9. Le PIB de la Chine pourrait bientôt diminuer
Les indicateurs décrits précédemment, à savoir l’affaiblissement de la consommation sur les marchés chinois et les problèmes persistants des chaînes d’approvisionnement, associés à l’épidémie de Covid-19, pourraient bien entraîner une baisse du PIB chinois au premier trimestre de cette année.
La banque d’investissement Morgan Stanley prévoit déjà une croissance nulle du PIB chinois. Selon la banque américaine, les coûts économiques de la politique du « zéro-covid » l’emporteront de plus en plus sur les avantages.
Conclusion : la banque centrale de Chine pourrait bientôt être contrainte d’assouplir sa politique monétaire afin d’atténuer les problèmes économiques croissants du pays. Pendant ce temps, les États-Unis font le chemin inverse et envisagent de relever leurs taux d’intérêt. Les politiques monétaires des États-Unis et de la Chine vont donc diverger. Les conséquences de cette divergence ne sont pas encore tout à fait claires.
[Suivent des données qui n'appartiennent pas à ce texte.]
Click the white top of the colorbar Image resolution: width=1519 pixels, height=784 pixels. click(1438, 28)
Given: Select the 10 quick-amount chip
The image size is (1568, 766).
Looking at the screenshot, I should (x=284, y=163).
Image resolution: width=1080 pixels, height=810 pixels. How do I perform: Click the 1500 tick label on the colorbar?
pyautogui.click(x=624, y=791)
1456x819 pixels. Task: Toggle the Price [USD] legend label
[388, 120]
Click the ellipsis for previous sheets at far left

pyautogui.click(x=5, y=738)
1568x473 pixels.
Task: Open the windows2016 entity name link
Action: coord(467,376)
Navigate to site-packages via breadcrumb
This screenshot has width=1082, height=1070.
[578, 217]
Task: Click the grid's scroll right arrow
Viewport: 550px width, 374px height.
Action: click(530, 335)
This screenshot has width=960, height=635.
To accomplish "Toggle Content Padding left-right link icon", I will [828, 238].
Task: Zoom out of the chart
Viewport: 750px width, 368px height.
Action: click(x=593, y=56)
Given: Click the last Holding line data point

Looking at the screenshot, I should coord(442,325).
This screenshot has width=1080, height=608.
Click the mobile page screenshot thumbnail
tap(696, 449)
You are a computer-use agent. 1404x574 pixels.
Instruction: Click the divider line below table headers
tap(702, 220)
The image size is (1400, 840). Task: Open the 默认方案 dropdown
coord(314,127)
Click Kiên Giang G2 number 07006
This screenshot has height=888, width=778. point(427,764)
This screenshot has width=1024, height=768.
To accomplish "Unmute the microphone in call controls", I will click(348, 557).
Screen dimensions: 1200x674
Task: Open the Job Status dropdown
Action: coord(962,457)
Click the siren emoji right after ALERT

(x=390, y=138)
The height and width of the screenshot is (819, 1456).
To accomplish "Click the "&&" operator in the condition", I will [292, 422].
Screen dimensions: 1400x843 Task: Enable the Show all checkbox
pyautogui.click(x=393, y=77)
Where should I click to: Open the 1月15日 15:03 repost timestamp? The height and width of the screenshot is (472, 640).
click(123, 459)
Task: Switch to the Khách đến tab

Entre-temps, la banque centrale chinoise a ajusté son objectif de croissance économique pour cette année à 5,5%. Selon plusieurs économistes, ce chiffre est toutefois irréalisable. Seule une relance financière massive pourrait maintenant sauver la Chine d’une récession douloureuse. Même le Premier ministre chinois Li Keqiang a déclaré lors de sa conférence de presse annuelle qu’il sera difficile d’atteindre ce taux de croissance. Ce n’est peut-être pas une coïncidence si Li a également annoncé lors de cette même conférence de presse que 2022 serait sa dernière année en tant que Premier ministre chinois.